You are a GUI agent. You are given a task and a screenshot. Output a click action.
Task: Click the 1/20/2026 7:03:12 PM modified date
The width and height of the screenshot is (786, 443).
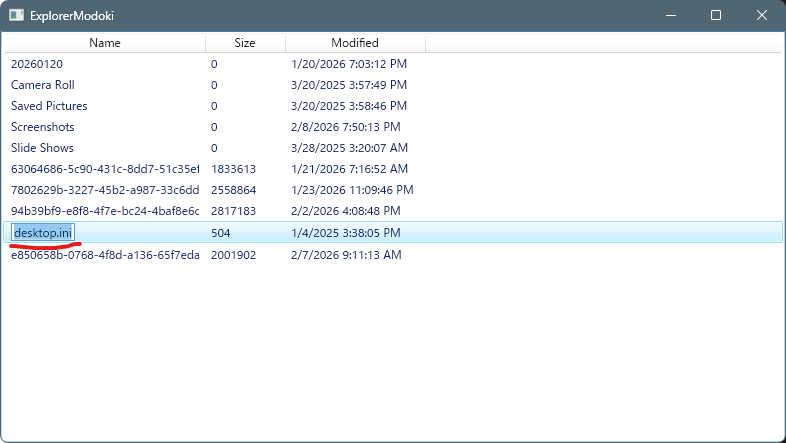coord(348,64)
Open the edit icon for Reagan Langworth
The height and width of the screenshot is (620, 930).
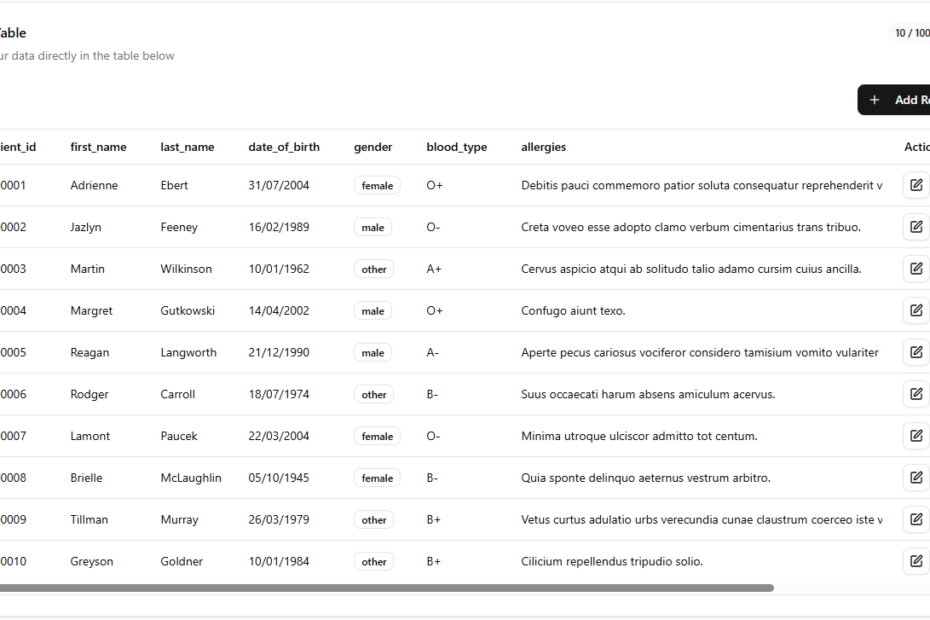point(916,352)
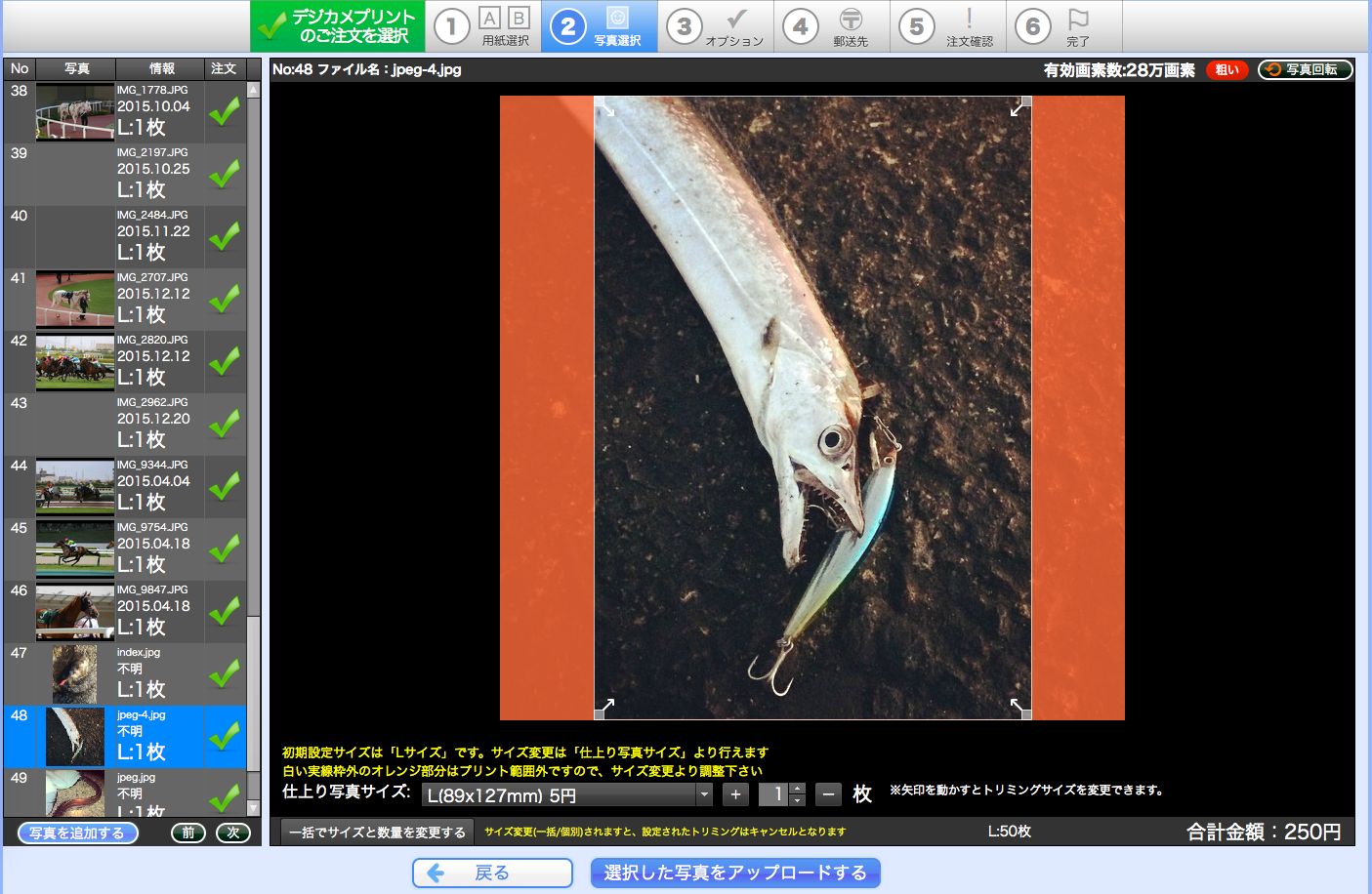Go to step 1 paper selection (用紙選択)
1372x894 pixels.
(x=483, y=26)
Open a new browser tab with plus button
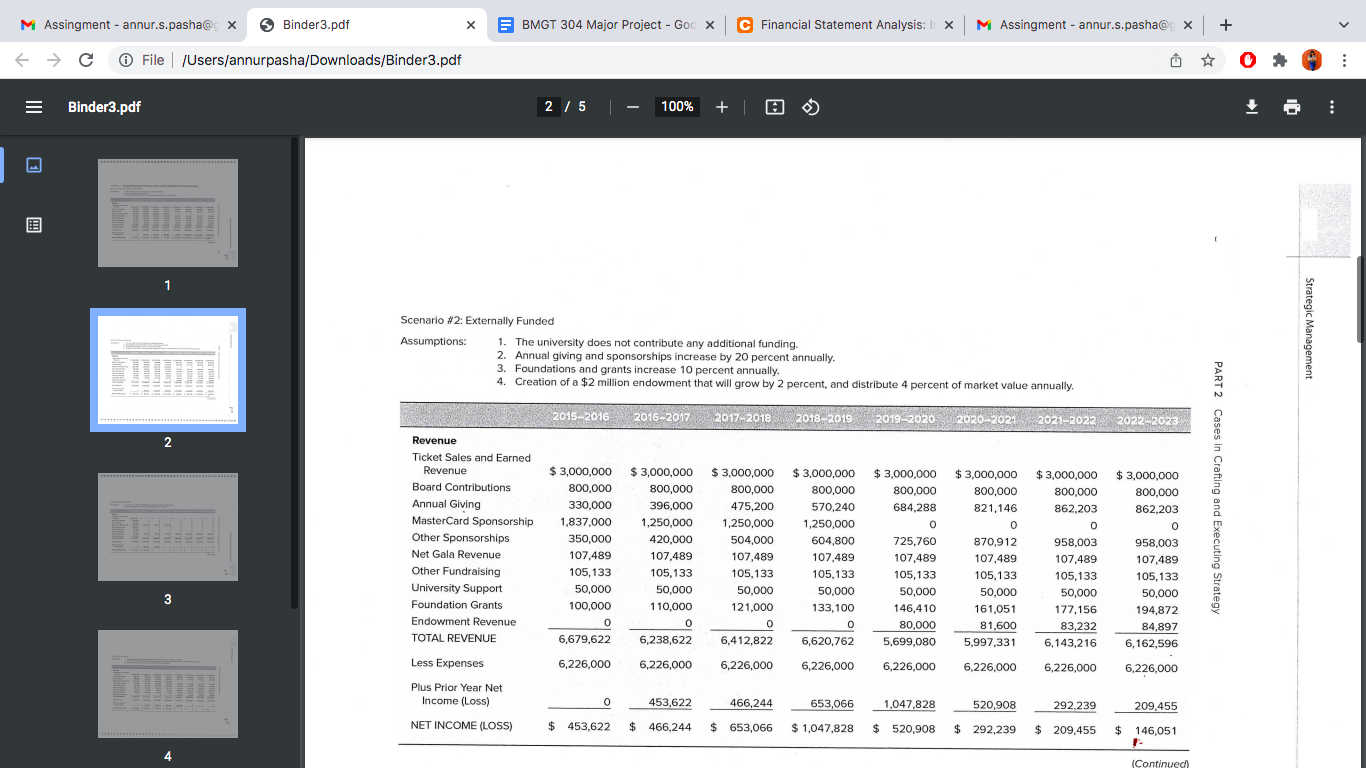This screenshot has width=1366, height=768. [x=1225, y=24]
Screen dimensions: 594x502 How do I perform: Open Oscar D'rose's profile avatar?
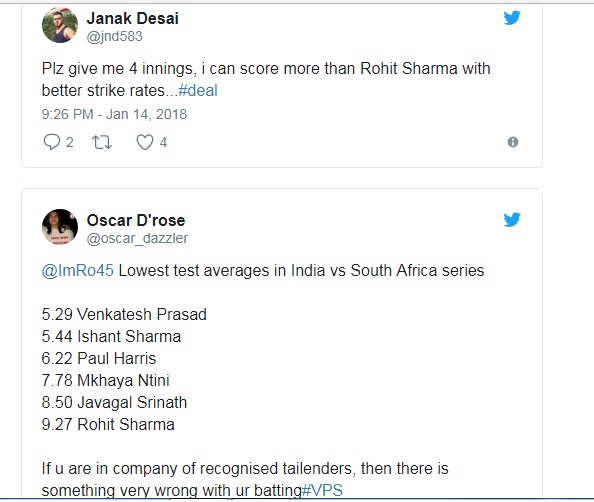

▶ **TASK DIRECTIONS**
Write out the records above exactly. Pictures do not belong in the copy.

▶ **YOUR SOLUTION**
You are a GUI agent. You are given a task and a screenshot. Output a click action.
Task: Click the 1/20/2026 7:03:12 PM modified date
The width and height of the screenshot is (786, 443).
coord(348,64)
Open the edit icon for Reagan Langworth
The height and width of the screenshot is (620, 930).
point(916,352)
Go to step 1 paper selection (用紙選択)
1372x894 pixels.
(x=483, y=26)
Open a new browser tab with plus button
This screenshot has width=1366, height=768. [x=1225, y=24]
Screen dimensions: 594x502 How do I perform: Open Oscar D'rose's profile avatar?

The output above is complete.